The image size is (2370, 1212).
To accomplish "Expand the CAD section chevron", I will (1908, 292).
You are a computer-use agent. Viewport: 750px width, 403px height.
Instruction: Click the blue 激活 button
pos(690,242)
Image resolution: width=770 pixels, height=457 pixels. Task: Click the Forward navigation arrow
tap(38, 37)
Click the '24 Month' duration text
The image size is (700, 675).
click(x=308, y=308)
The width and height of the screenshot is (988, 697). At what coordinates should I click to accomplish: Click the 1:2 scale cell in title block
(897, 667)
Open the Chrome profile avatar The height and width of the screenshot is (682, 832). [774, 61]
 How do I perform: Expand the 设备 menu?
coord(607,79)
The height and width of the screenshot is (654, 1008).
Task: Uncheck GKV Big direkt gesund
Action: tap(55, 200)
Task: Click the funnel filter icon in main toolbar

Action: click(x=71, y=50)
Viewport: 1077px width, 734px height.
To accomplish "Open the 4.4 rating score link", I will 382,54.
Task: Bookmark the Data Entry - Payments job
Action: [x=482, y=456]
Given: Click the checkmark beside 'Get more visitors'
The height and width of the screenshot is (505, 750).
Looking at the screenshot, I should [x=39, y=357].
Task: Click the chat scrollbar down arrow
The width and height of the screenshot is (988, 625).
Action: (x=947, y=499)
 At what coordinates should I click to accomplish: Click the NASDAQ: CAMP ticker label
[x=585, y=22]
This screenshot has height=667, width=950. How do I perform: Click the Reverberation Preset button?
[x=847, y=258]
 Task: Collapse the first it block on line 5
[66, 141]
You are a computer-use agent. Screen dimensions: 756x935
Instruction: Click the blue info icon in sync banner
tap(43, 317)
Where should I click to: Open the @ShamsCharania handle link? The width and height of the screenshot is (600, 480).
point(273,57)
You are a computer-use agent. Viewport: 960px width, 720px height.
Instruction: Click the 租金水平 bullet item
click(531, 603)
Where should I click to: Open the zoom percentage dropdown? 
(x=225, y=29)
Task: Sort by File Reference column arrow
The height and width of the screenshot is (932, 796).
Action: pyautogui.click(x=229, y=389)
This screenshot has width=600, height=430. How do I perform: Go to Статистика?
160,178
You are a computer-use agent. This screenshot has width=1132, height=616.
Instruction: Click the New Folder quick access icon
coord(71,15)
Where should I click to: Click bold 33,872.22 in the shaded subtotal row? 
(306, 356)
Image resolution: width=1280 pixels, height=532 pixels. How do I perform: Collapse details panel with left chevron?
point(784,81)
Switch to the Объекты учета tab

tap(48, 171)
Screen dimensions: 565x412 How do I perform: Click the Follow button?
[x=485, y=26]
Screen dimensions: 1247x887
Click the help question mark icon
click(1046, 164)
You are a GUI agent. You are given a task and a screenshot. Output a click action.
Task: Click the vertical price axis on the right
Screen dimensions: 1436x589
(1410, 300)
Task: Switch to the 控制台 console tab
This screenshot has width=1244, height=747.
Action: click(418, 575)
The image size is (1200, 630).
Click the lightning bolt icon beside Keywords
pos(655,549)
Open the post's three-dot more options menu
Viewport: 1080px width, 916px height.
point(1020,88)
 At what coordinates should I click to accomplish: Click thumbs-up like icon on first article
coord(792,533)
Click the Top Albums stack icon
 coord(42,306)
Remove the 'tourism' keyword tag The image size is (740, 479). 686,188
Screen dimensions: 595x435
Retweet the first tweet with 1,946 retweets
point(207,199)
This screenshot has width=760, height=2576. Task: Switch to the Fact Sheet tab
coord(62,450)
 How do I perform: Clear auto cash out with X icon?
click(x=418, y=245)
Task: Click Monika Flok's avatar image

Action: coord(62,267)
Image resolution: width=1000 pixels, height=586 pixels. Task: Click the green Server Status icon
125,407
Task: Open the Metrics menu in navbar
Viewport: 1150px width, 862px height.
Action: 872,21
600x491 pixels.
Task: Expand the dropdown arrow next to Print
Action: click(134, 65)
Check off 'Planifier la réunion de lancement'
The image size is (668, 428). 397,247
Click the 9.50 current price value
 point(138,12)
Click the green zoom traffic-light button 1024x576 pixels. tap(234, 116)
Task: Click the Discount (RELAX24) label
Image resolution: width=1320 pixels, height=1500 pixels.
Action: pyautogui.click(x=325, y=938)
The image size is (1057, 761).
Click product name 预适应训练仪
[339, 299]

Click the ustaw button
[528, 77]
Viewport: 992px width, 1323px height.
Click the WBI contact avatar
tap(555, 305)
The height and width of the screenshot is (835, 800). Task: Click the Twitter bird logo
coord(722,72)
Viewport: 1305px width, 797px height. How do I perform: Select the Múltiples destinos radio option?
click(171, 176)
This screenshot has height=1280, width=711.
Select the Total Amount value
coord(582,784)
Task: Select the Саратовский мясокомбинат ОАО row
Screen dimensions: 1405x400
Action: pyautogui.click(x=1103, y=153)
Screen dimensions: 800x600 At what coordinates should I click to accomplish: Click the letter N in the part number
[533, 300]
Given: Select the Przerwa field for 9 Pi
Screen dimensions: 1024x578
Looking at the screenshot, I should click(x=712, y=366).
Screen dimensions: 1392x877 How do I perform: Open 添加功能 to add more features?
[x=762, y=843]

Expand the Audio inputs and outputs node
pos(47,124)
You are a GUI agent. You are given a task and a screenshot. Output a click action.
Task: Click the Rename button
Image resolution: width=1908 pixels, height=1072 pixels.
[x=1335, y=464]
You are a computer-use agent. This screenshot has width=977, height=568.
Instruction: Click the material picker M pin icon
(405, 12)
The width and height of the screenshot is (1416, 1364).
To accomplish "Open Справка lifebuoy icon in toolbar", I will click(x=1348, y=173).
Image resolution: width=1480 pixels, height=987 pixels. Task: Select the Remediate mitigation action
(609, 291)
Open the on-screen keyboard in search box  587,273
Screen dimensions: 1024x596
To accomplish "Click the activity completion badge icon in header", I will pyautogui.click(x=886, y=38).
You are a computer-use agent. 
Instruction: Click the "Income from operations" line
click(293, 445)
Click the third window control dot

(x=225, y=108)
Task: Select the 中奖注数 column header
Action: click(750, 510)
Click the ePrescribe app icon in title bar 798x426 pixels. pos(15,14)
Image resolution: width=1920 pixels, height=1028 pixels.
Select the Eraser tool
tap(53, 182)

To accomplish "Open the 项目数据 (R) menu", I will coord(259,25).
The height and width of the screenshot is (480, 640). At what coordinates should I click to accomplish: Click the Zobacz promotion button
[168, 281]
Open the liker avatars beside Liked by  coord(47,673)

The task: Transcribe all of the data exactly, leaving no line out.

Result below:
The image size is (2370, 1212).
To accomplish "Expand the CAD section chevron", I will (1908, 292).
You are a computer-use agent. Viewport: 750px width, 403px height.
Instruction: Click the blue 激活 button
pos(690,242)
Image resolution: width=770 pixels, height=457 pixels. Task: Click the Forward navigation arrow
tap(38, 37)
Click the '24 Month' duration text
The image size is (700, 675).
click(x=308, y=308)
The width and height of the screenshot is (988, 697). At what coordinates should I click to accomplish: Click the 1:2 scale cell in title block
(897, 667)
Open the Chrome profile avatar The height and width of the screenshot is (682, 832). [774, 61]
 How do I perform: Expand the 设备 menu?
coord(607,79)
The height and width of the screenshot is (654, 1008).
Task: Uncheck GKV Big direkt gesund
Action: tap(55, 200)
Task: Click the funnel filter icon in main toolbar

Action: click(x=71, y=50)
Viewport: 1077px width, 734px height.
To accomplish "Open the 4.4 rating score link", I will 382,54.
Task: Bookmark the Data Entry - Payments job
Action: [x=482, y=456]
Given: Click the checkmark beside 'Get more visitors'
The height and width of the screenshot is (505, 750).
Looking at the screenshot, I should [x=39, y=357].
Task: Click the chat scrollbar down arrow
The width and height of the screenshot is (988, 625).
Action: (x=947, y=499)
 At what coordinates should I click to accomplish: Click the NASDAQ: CAMP ticker label
[x=585, y=22]
This screenshot has height=667, width=950. How do I perform: Click the Reverberation Preset button?
[x=847, y=258]
 Task: Collapse the first it block on line 5
[66, 141]
You are a computer-use agent. Screen dimensions: 756x935
Instruction: Click the blue info icon in sync banner
tap(43, 317)
Where should I click to: Open the @ShamsCharania handle link? The width and height of the screenshot is (600, 480).
point(273,57)
You are a computer-use agent. Viewport: 960px width, 720px height.
Instruction: Click the 租金水平 bullet item
click(531, 603)
Where should I click to: Open the zoom percentage dropdown? 
(x=225, y=29)
Task: Sort by File Reference column arrow
The height and width of the screenshot is (932, 796).
Action: pyautogui.click(x=229, y=389)
This screenshot has width=600, height=430. How do I perform: Go to Статистика?
160,178
You are a computer-use agent. This screenshot has width=1132, height=616.
Instruction: Click the New Folder quick access icon
coord(71,15)
Where should I click to: Click bold 33,872.22 in the shaded subtotal row? 
(306, 356)
Image resolution: width=1280 pixels, height=532 pixels. How do I perform: Collapse details panel with left chevron?
point(784,81)
Switch to the Объекты учета tab

tap(48, 171)
Screen dimensions: 565x412 How do I perform: Click the Follow button?
[x=485, y=26]
Screen dimensions: 1247x887
Click the help question mark icon
click(1046, 164)
You are a GUI agent. You are given a task and a screenshot. Output a click action.
Task: Click the vertical price axis on the right
Screen dimensions: 1436x589
(1410, 300)
Task: Switch to the 控制台 console tab
This screenshot has width=1244, height=747.
Action: click(418, 575)
The image size is (1200, 630).
Click the lightning bolt icon beside Keywords
pos(655,549)
Open the post's three-dot more options menu
Viewport: 1080px width, 916px height.
point(1020,88)
 At what coordinates should I click to accomplish: Click thumbs-up like icon on first article
coord(792,533)
Click the Top Albums stack icon
 coord(42,306)
Remove the 'tourism' keyword tag The image size is (740, 479). 686,188
Screen dimensions: 595x435
Retweet the first tweet with 1,946 retweets
point(207,199)
This screenshot has width=760, height=2576. Task: Switch to the Fact Sheet tab
coord(62,450)
 How do I perform: Clear auto cash out with X icon?
click(x=418, y=245)
Task: Click Monika Flok's avatar image

Action: coord(62,267)
Image resolution: width=1000 pixels, height=586 pixels. Task: Click the green Server Status icon
125,407
Task: Open the Metrics menu in navbar
Viewport: 1150px width, 862px height.
Action: 872,21
600x491 pixels.
Task: Expand the dropdown arrow next to Print
Action: click(134, 65)
Check off 'Planifier la réunion de lancement'
The image size is (668, 428). 397,247
Click the 9.50 current price value
 point(138,12)
Click the green zoom traffic-light button 1024x576 pixels. tap(234, 116)
Task: Click the Discount (RELAX24) label
Image resolution: width=1320 pixels, height=1500 pixels.
Action: pyautogui.click(x=325, y=938)
The image size is (1057, 761).
Click product name 预适应训练仪
[339, 299]

Click the ustaw button
[528, 77]
Viewport: 992px width, 1323px height.
Click the WBI contact avatar
tap(555, 305)
The height and width of the screenshot is (835, 800). Task: Click the Twitter bird logo
coord(722,72)
Viewport: 1305px width, 797px height. How do I perform: Select the Múltiples destinos radio option?
click(171, 176)
This screenshot has height=1280, width=711.
Select the Total Amount value
coord(582,784)
Task: Select the Саратовский мясокомбинат ОАО row
Screen dimensions: 1405x400
Action: pyautogui.click(x=1103, y=153)
Screen dimensions: 800x600 At what coordinates should I click to accomplish: Click the letter N in the part number
[533, 300]
Given: Select the Przerwa field for 9 Pi
Screen dimensions: 1024x578
Looking at the screenshot, I should click(x=712, y=366).
Screen dimensions: 1392x877 How do I perform: Open 添加功能 to add more features?
[x=762, y=843]

Expand the Audio inputs and outputs node
pos(47,124)
You are a GUI agent. You are given a task and a screenshot. Output a click action.
Task: Click the Rename button
Image resolution: width=1908 pixels, height=1072 pixels.
[x=1335, y=464]
You are a computer-use agent. This screenshot has width=977, height=568.
Instruction: Click the material picker M pin icon
(405, 12)
The width and height of the screenshot is (1416, 1364).
To accomplish "Open Справка lifebuoy icon in toolbar", I will click(x=1348, y=173).
Image resolution: width=1480 pixels, height=987 pixels. Task: Select the Remediate mitigation action
(609, 291)
Open the on-screen keyboard in search box  587,273
Screen dimensions: 1024x596
To accomplish "Click the activity completion badge icon in header", I will pyautogui.click(x=886, y=38).
You are a computer-use agent. 
Instruction: Click the "Income from operations" line
click(293, 445)
Click the third window control dot

(x=225, y=108)
Task: Select the 中奖注数 column header
Action: click(750, 510)
Click the ePrescribe app icon in title bar 798x426 pixels. pos(15,14)
Image resolution: width=1920 pixels, height=1028 pixels.
Select the Eraser tool
tap(53, 182)

To accomplish "Open the 项目数据 (R) menu", I will coord(259,25).
The height and width of the screenshot is (480, 640). At what coordinates should I click to accomplish: Click the Zobacz promotion button
[168, 281]
Open the liker avatars beside Liked by  coord(47,673)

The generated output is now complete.